「1192年に鎌倉幕府が成立」「794年に平安京遷都」──日本史の授業で当たり前のように登場する 西暦 。でも、当時の日本人はそんな数字を使っていたわけではありません。
この“違和感”に気づいたあなたは、歴史の本質に一歩近づいています。
当時は西暦なんて使っていなかった
まず大前提として、西暦は後付けです。
たとえば「1192年」は、当時の元号で言えば「建久3年」。
源頼朝が征夷大将軍に任命されたのは「建久3年7月12日(旧暦)」であり、現代の暦に換算すると「1192年8月21日」になります。
つまり、当時の人々は西暦を使っていない。
西暦は、後世の研究者や教育者が、世界史との整合性や年表の統一のために使っているものなのです。
なぜ西暦で語られるようになったのか?
1. 国際標準としての利便性
西暦は世界共通の暦。
明治6年(1873年)に日本が太陽暦(グレゴリオ暦)を導入して以降、国際社会との整合性が求められる場面では西暦が使われるようになりました。
2. 元号の複雑さ
和暦は元号が変わるたびに年数の換算が必要。
たとえば「慶応4年」は「明治元年」と同じ年。
こうした複雑さを避けるため、教育や研究では西暦の方が扱いやすいのです。
3. 教育の語呂合わせ文化
「いい国(1192)つくろう鎌倉幕府」などの語呂合わせは、昭和期の教科書で広まりました。
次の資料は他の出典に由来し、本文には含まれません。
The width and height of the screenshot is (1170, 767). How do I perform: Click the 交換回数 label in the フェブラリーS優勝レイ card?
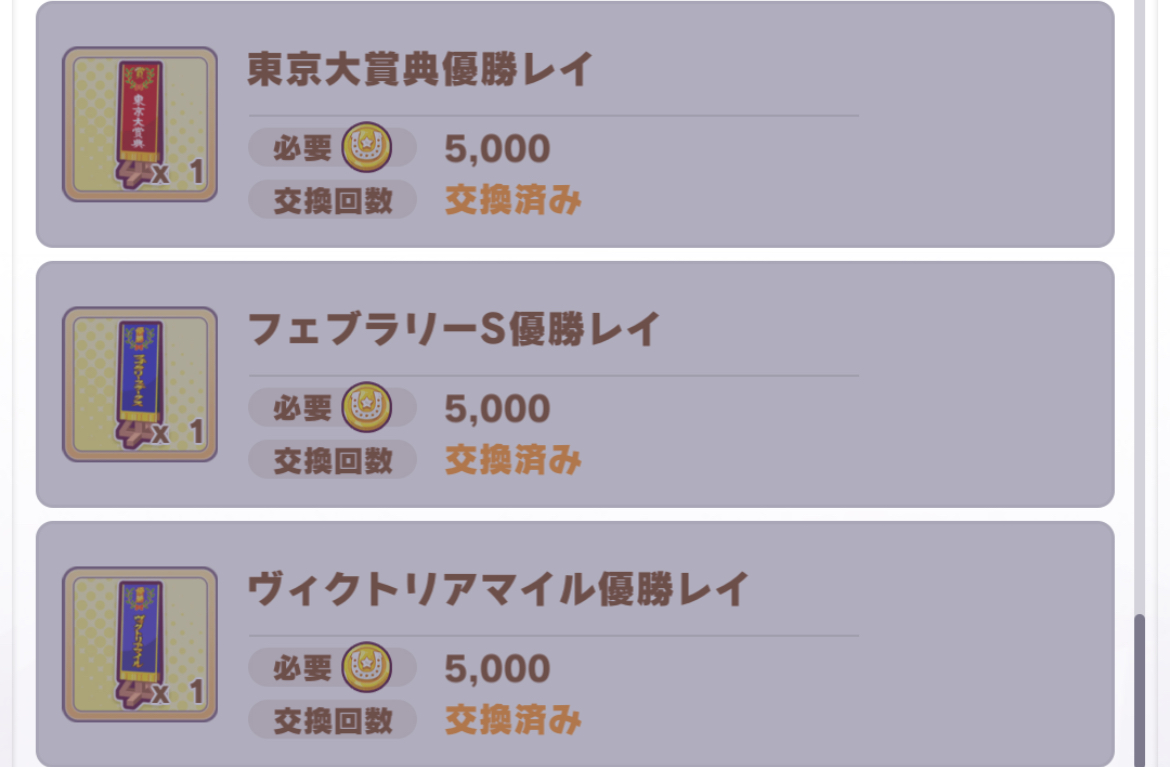(332, 460)
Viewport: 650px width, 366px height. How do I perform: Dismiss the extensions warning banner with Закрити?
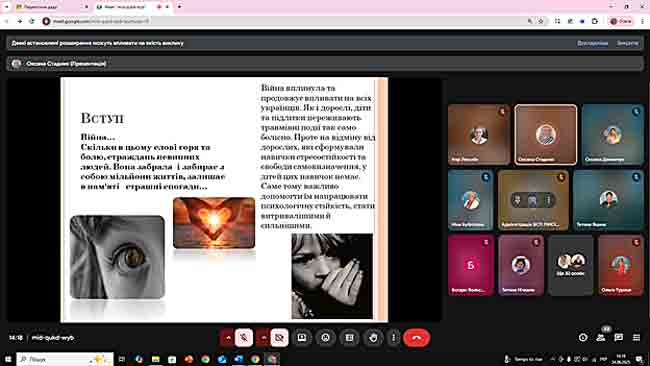tap(627, 43)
これは記憶の補助として西暦が使われた一例であり、元号よりも数字のインパクトが強かったためです。
和暦と西暦、どちらが正しいの?
どちらも「正しい」です。
ただし、使われる目的が違うだけ。
用途 | 和暦 | 西暦 |
---|---|---|
当時の記録 | ✅ | ❌(使われていない) |
現代の教育・研究 | 🔄 換算が必要 | ✅ 扱いやすい |
国際的な比較 | ❌ | ✅ |
まとめ
日本史の 西暦 表記は、歴史を現代人にわかりやすく伝えるための“翻訳”です。
当時の人々が使っていた和暦を、現代の暦に置き換えることで、私たちは歴史の流れをよりスムーズに理解できるようになっています。
でも、元号の持つ文化的・政治的な意味も忘れてはいけません。
西暦と和暦、両方を知ることで、歴史の奥行きがぐっと深まるのです。